Syllabus: Introduction to Stringology
Instructor: Guan-Shieng Huang (黃光璿)
Office: Room 314, Science and Technology Building 3
Office Hours: 2:00~5:00 pm, Friday
Web Site: http://staffweb.ncnu.edu.tw/shieng/
Email: shieng@ncnu.edu.tw
Time and Location:
Room 119, Science and Technology Building 3
2:00~5:00 pm, Thursday
Teaching Assistant: C. S. Wu (吳展碩)
Office: Room 106, Science and Technology Building 3
Email: s2321504@ncnu.edu.tw
Text Book:
Jewels of Stringology, M. Crochemore and W. Rytter, World Scientific, 2003, ISBN: 9810248970. (Local Regional Office)
References:
Algorithms on Strings, Trees, and Sequences, Dan Gusfield, Cambridge University Press, 1997.
Prerequisites:
Data Structures and Algorithms
Discrete Mathematics
Description:
This course emphasizes essential string processing algorithms and techniques. We introduce it from both practical and theoretical viewpoints. Classical string processing algorithms such as KMP and Boyer-Moore algorithms will first be introduced. The theoretical analyses of these algorithms will come together, too. Then we will turn to the most powerful data structure, the suffix tree, which has been demonstrated to have many important applications in string processing and in bioinformatics. We will introduce Ukkonen’s and McCreight’s versions of linear-time algorithms to construct suffix trees. Basic combinatorics on strings will also be discussed in this course. Parts of the automata approach will also be included. The following is the outline of the course:
1. Stringology
2. Basic string searching algorithms
3. Preprocessing for basic searchings
4. On-line construction of suffix trees
5. More on suffix trees
6. Subword graphs
7. Test algorithms related to sorting
8. Symmetries and repetitions in texts
9. Constant-space searchings
10. Text compression techniques
11. Automata-theoretic approach
12. Approximate pattern matching
13. Matching by duel and sampling
14. Two-dimensional pattern matching
15. Two-dimensional periodicities
16. Parallel text algorithms
17. Miscellaneous
Grading Policy:
Every student taken this course should follow three rules: hand in your homework on time, do it by yourself, and code programs by your own effort.

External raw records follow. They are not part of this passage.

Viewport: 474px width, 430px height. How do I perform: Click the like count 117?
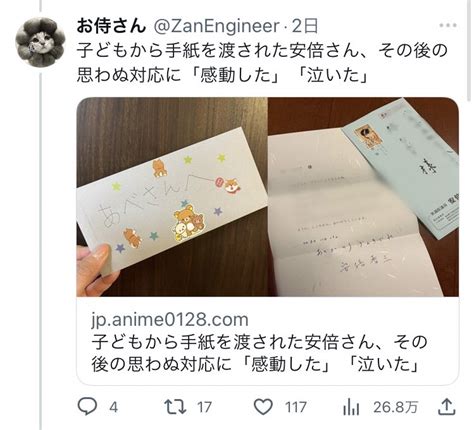tap(296, 407)
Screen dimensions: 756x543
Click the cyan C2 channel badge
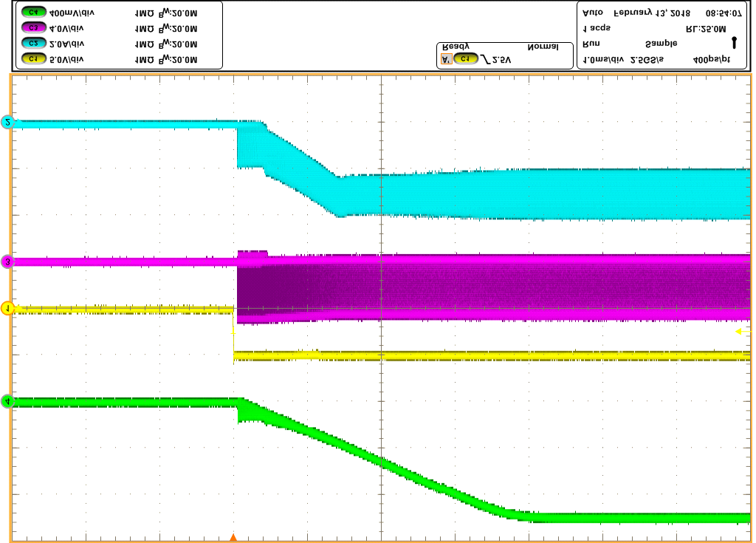[x=34, y=44]
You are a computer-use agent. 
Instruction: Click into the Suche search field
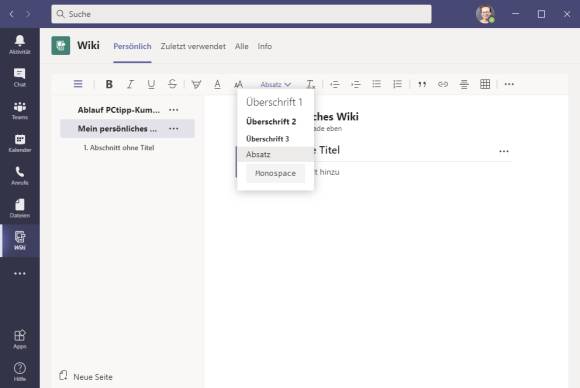pos(241,14)
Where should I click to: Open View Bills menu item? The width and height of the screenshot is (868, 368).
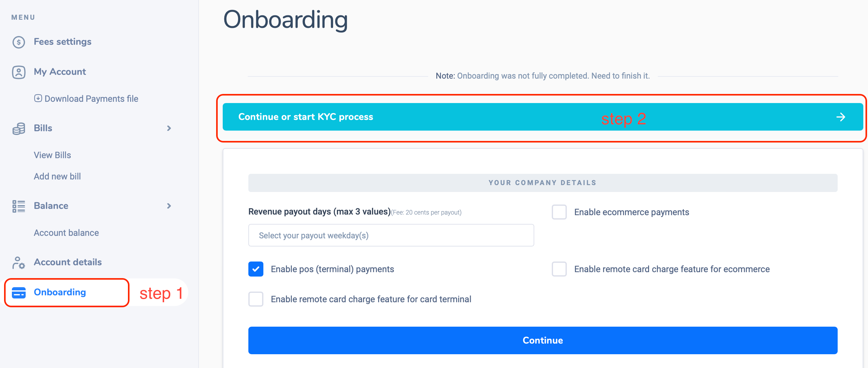pos(52,155)
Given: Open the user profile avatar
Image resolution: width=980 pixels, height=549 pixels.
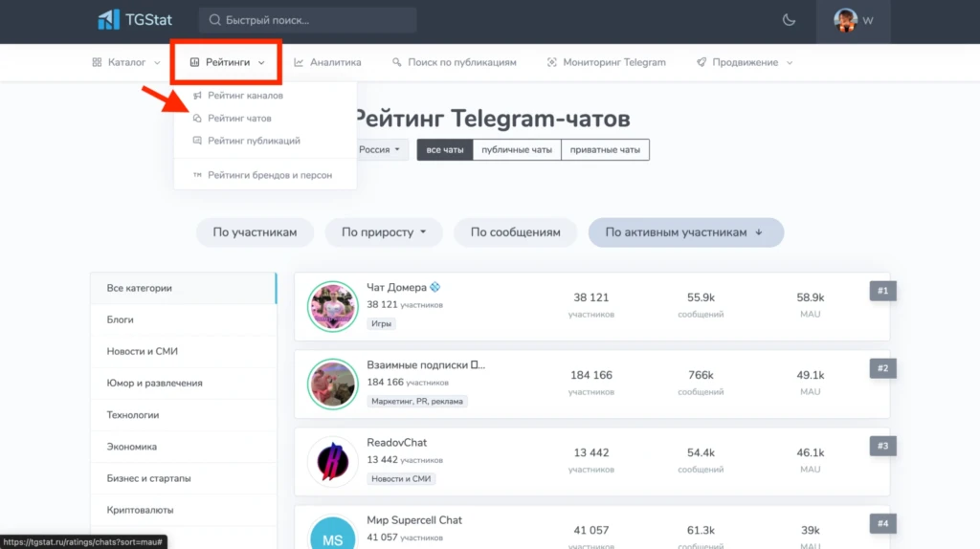Looking at the screenshot, I should click(x=845, y=20).
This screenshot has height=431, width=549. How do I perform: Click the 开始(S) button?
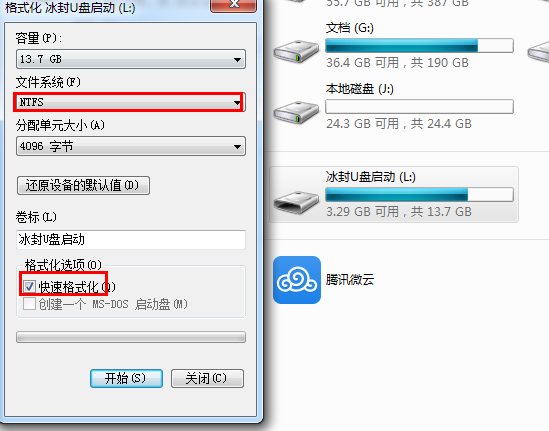pos(126,378)
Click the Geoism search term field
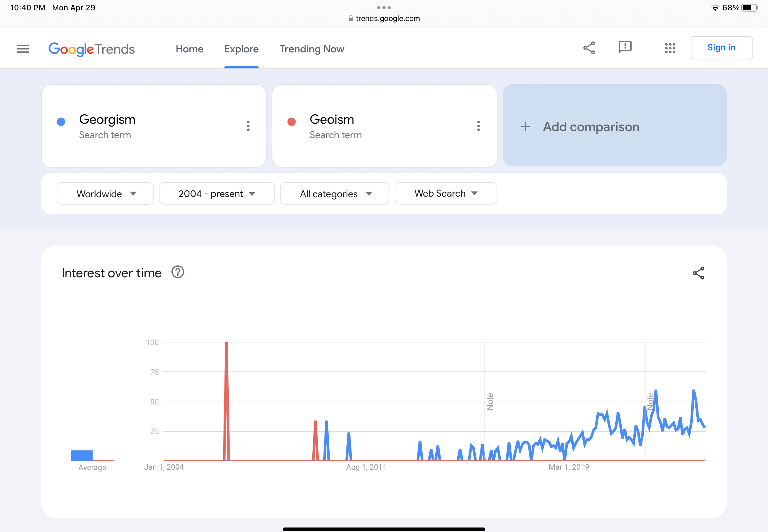Screen dimensions: 768x532 tap(384, 126)
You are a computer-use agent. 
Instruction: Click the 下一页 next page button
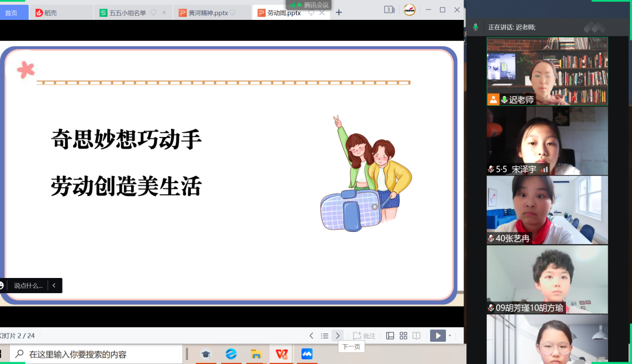[x=351, y=346]
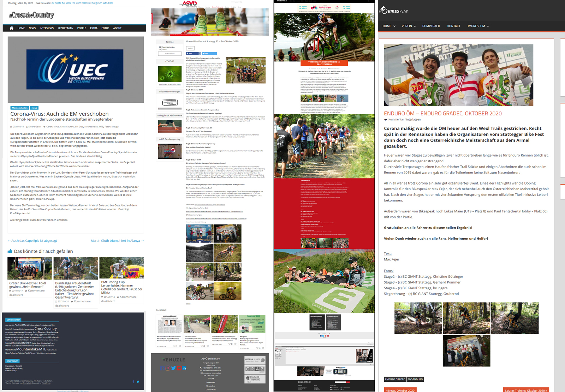This screenshot has width=565, height=392.
Task: Open the INTERVIEWS navigation item
Action: point(47,28)
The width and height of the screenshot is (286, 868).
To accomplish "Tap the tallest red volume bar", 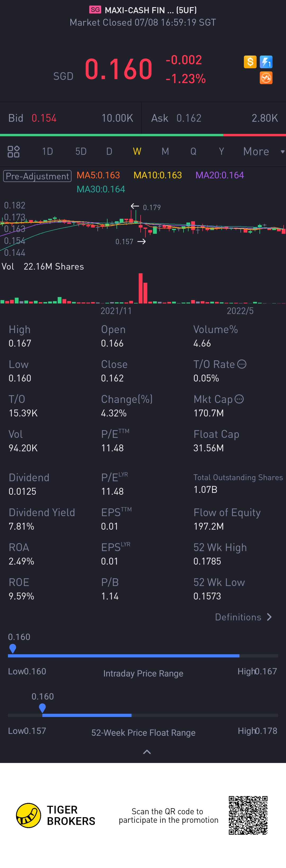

Cheating is absolutely disallowed and no late homework will be accepted. The distribution of grading is as follows:
50% Homework (about 8 assignments)
50% Paper Reports
There are about eight homework assignments, including paper work and programming assignments. As for the programming languages, C, C++ and Java are preferred. Before the end of the course, each student should have read two regular papers assigned by the instructor and then summarize them as two reports.